Chris is hoping that one store will allow Gustafson’s to easily cater to the public.

“We’re putting our heart and soul into this store and to this portion of the shopping community,” Chris says.

It’s All About the Furniture

Trina also gets involved in the family act. After working as a banker and as a teacher at Beyer Elementary School in Rockford, she came onboard nearly 25 years ago as Gustufson’s chief financial officer. But, there’s much more to her role in the company.

Among other things, Trina is in charge of scouring the country to purchase the latest and greatest pieces of furniture to sell in the store.

“She’s in charge of buying all the furniture, so she knows what something costs and what the value is,” Dale says. “In retail, you want something that’s popular and sells fast, so you can order it again. All of the furniture we have in the store is handpicked by her.”

David says his mom is a trendsetter when it comes to selecting the latest furniture trends for the business.

“She uses the feedback from the community to know what to purchase,” David says. “At the same time, she brings brand-new styles to the store and they can only be found here.”

Gustafson’s is part of the Furniture First Buying Group, the largest furniture-buying organization in the nation. It allows them to purchase with more than 500 stores. This technique lets each store lower its costs through volume purchasing.

“I get the very best price and we don’t mark it up as much as other stores,” Dale says. “We’re trying to do it all: service, selection and price.”

Furniture is pretty much an extension of the fashion industry, David says. Everyone wants to follow the latest trends.

“We’ve bought a few losers, but they’re replaced with more popular choices,” David says. “We have furniture in our showroom that fits a variety of needs. Some of the furniture is inviting and comfortable, and others are clean, sharp and classy. That’s just a sample of what’s available in the furniture industry through Gustafson’s.”

No matter what type of furniture is on the floor, Trina wants to make sure the sales staff know what they’re selling.

“We make sure our employees are well-trained, so everyone knows the products they’re selling,” she says. “If you see a sofa but you want it as a sectional, they’ll know what fabrics you can put on it and if you can put leather on it. This is their profession.”

Dale says that, on average, across the nation, about 11 percent of all merchandise breaks in the first year for one reason or another.
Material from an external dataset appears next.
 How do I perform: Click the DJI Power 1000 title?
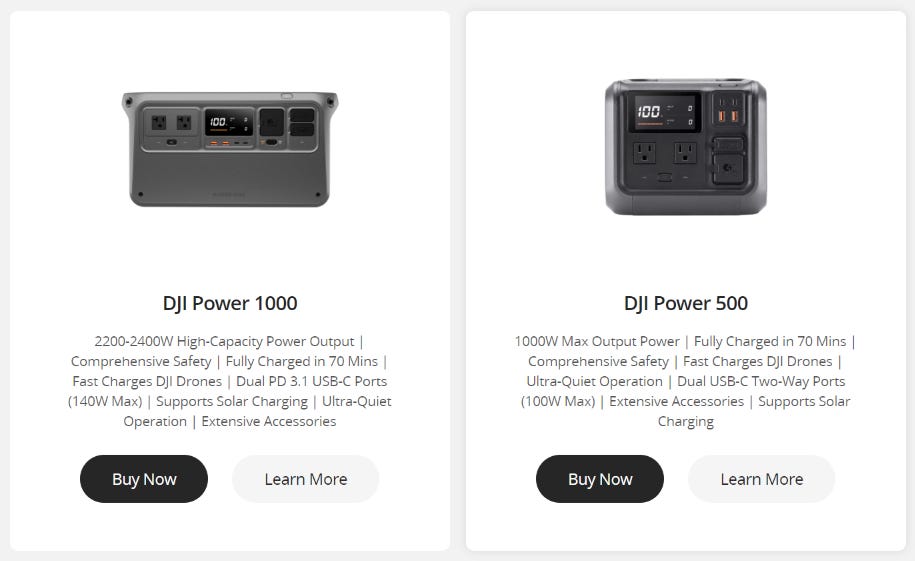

So, Trina looks for durable, long-lasting items that can last for several years.

“With our furniture, many items can be purchased right off the floor for you to take home,” Dale says. “We’re one store, not a chain, so we can do what other stores can’t.”

Staying Committed

With 90 years and counting, Gustafson’s Furniture & Mattress has become synonymous with endurance, integrity and plain-good products.

“We’re still around today thanks to the grace of God and because we take care of our customers,” Dale says. “Our company is continuing to grow and we couldn’t be more excited.”